- [BRIEF] Please give the number of lines in the listing that include the word "Select", with no other words.

- [MATERIAL FOR THIS TASK]
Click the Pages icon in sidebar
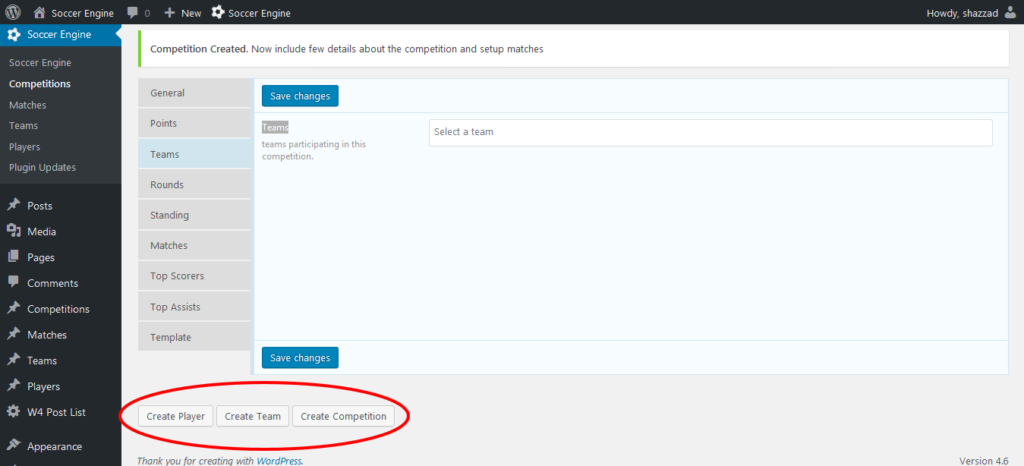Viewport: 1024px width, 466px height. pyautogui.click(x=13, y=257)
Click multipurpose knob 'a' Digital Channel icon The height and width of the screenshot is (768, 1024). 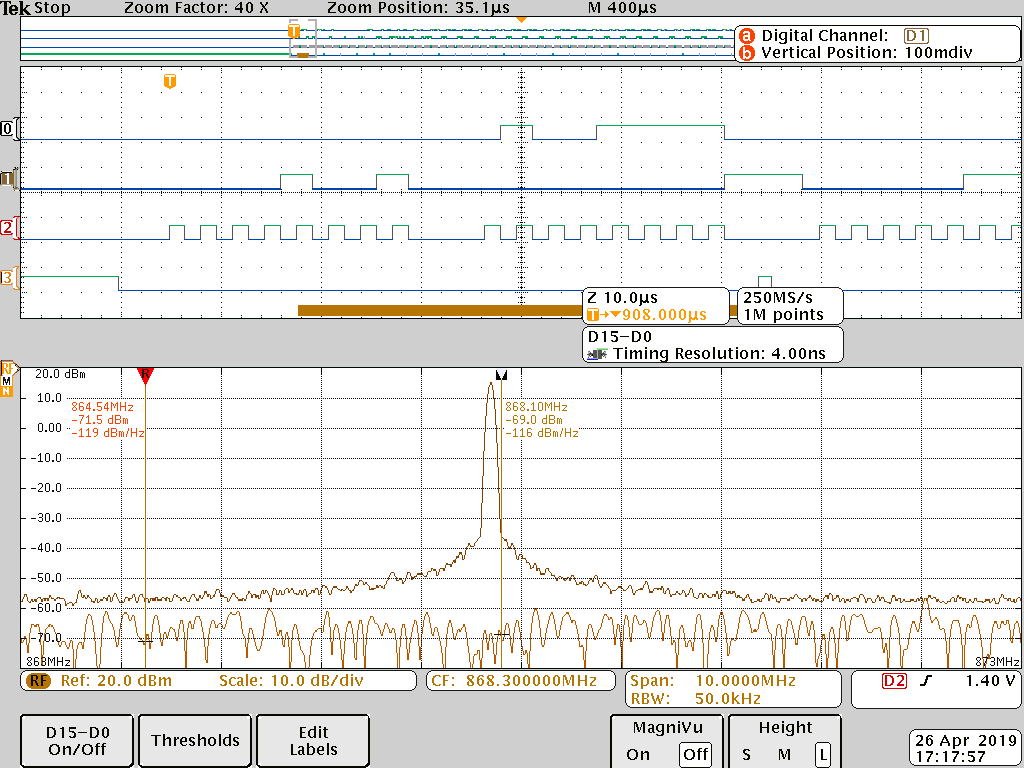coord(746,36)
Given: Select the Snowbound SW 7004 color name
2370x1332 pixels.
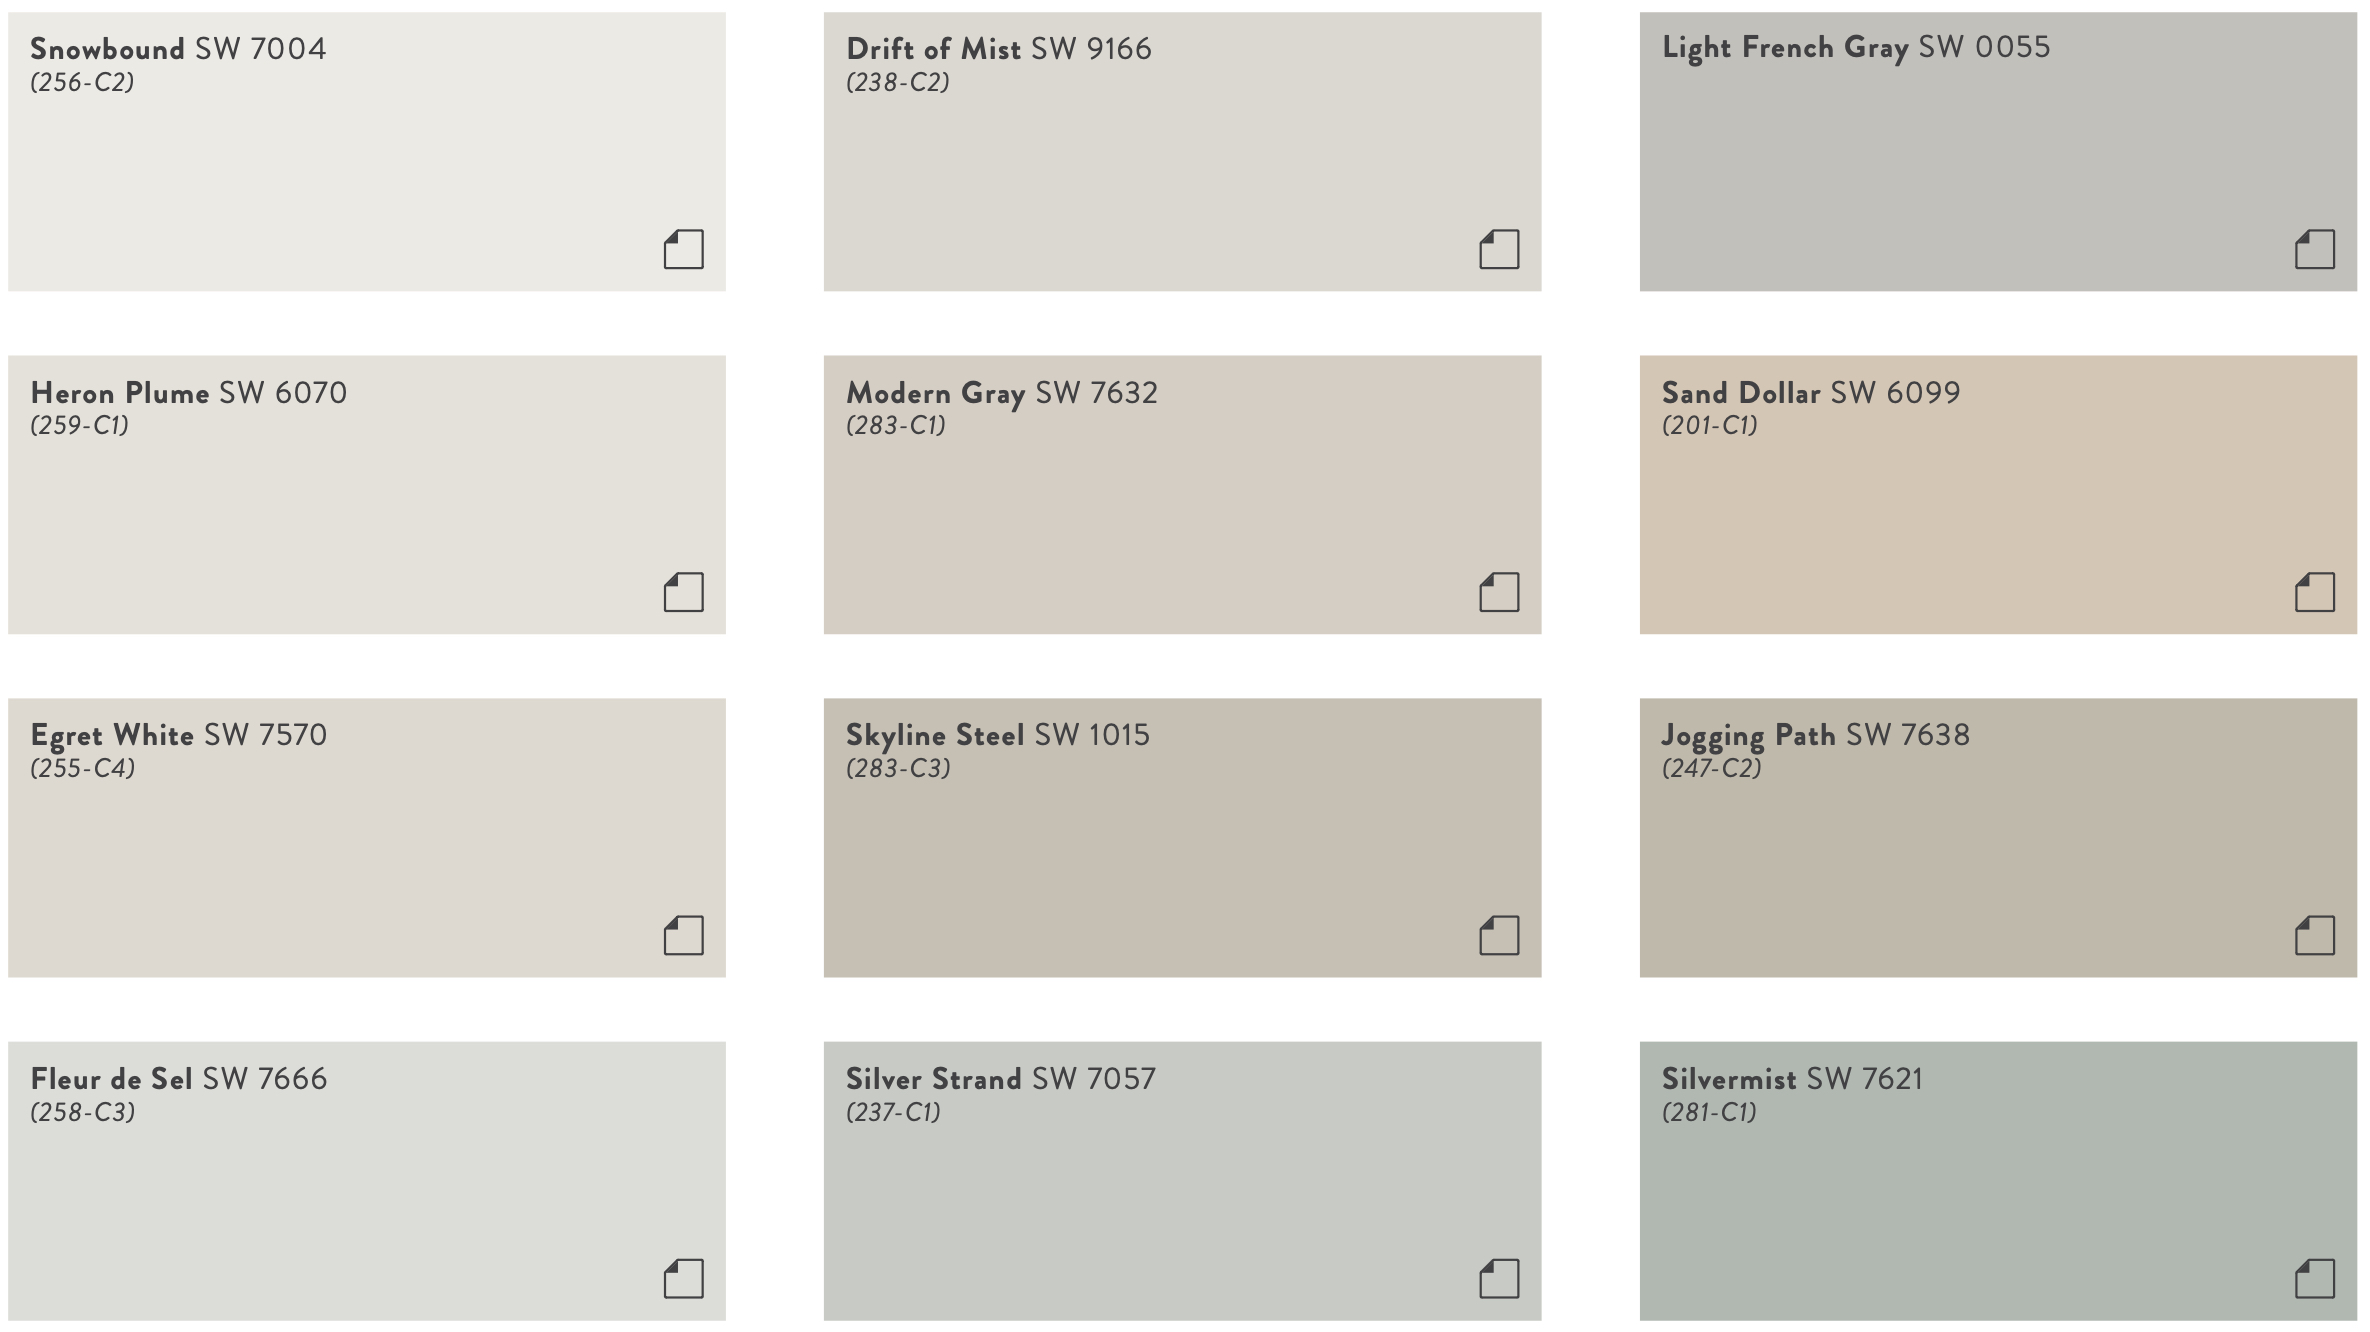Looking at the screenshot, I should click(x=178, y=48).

* * *

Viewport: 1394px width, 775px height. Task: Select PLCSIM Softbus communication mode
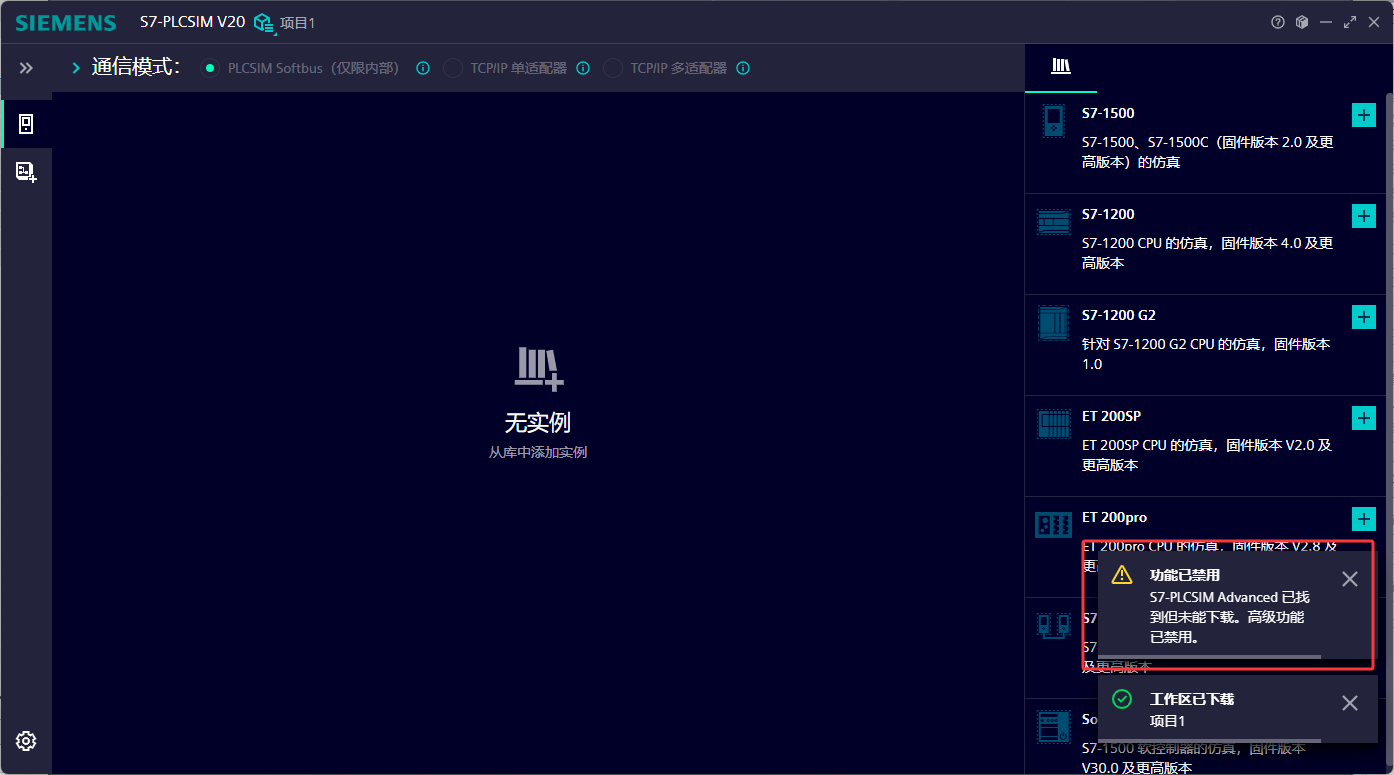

...

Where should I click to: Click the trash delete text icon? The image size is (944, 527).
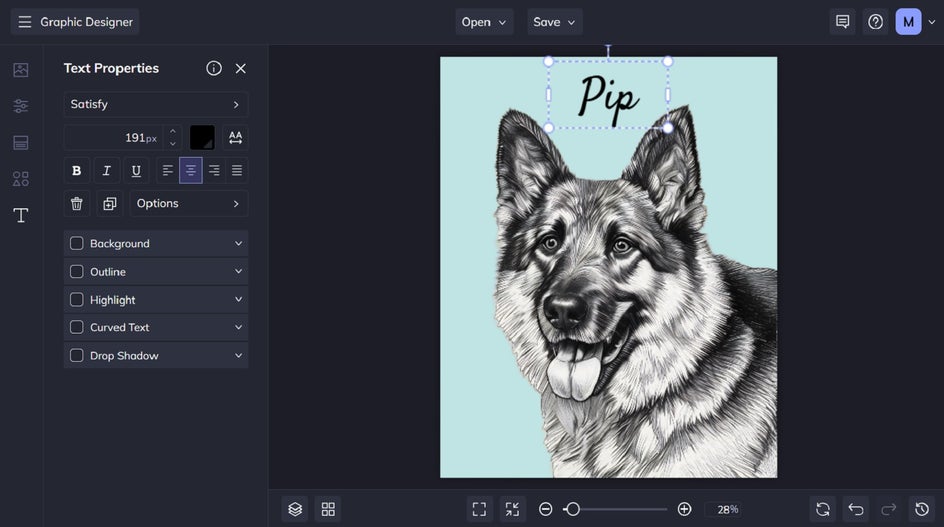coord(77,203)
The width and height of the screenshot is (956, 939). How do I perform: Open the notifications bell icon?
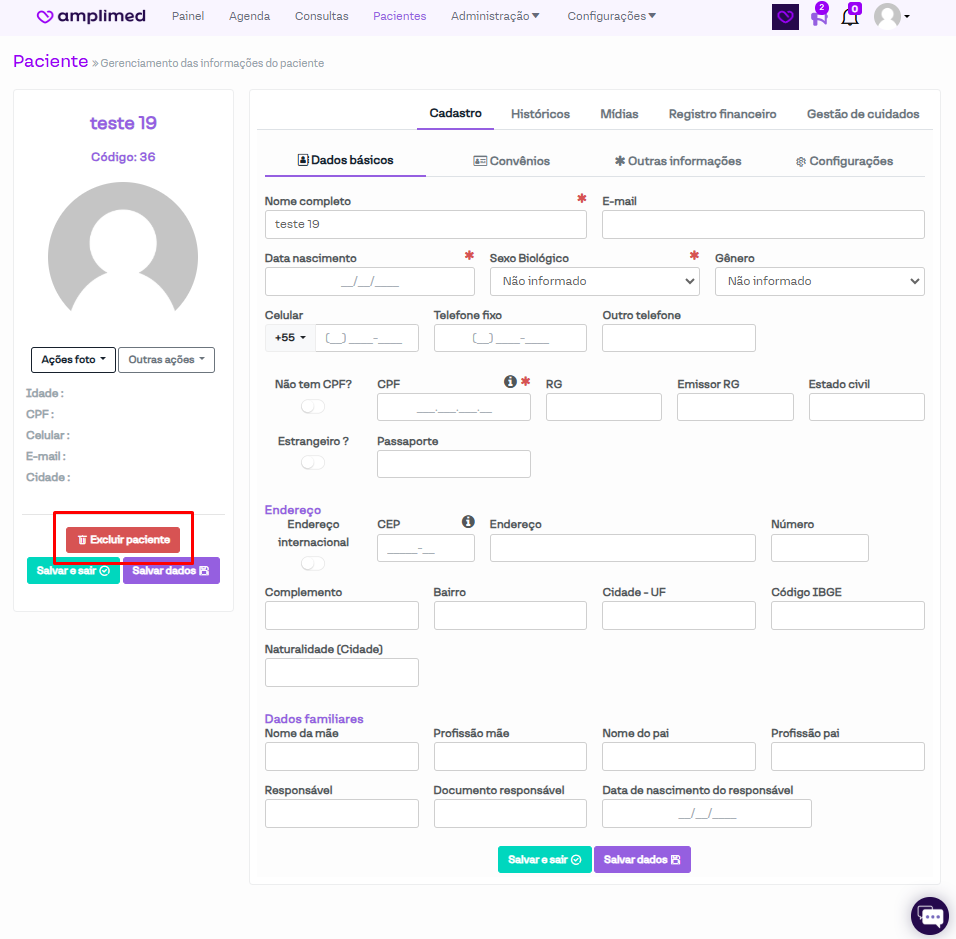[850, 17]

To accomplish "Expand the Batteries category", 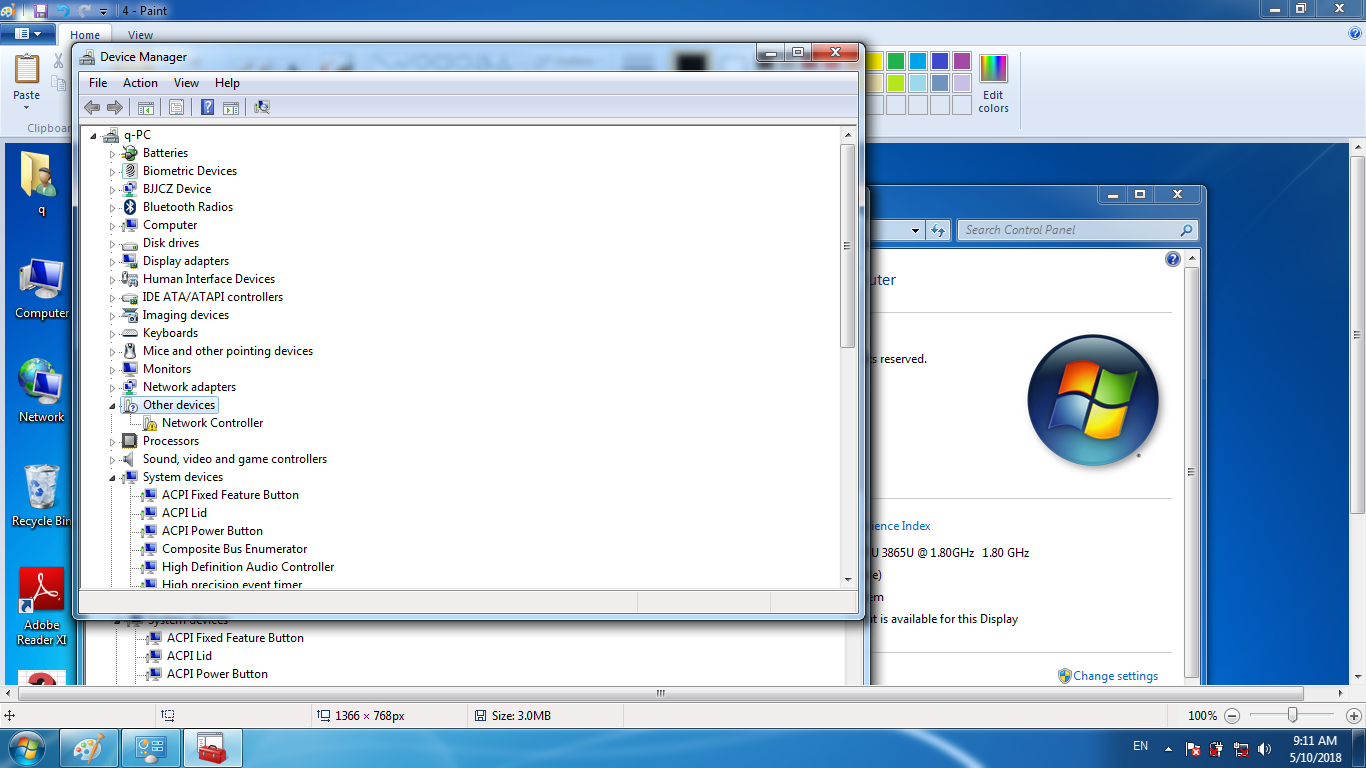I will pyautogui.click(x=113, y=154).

- [OUTPUT OF THE TASK] 2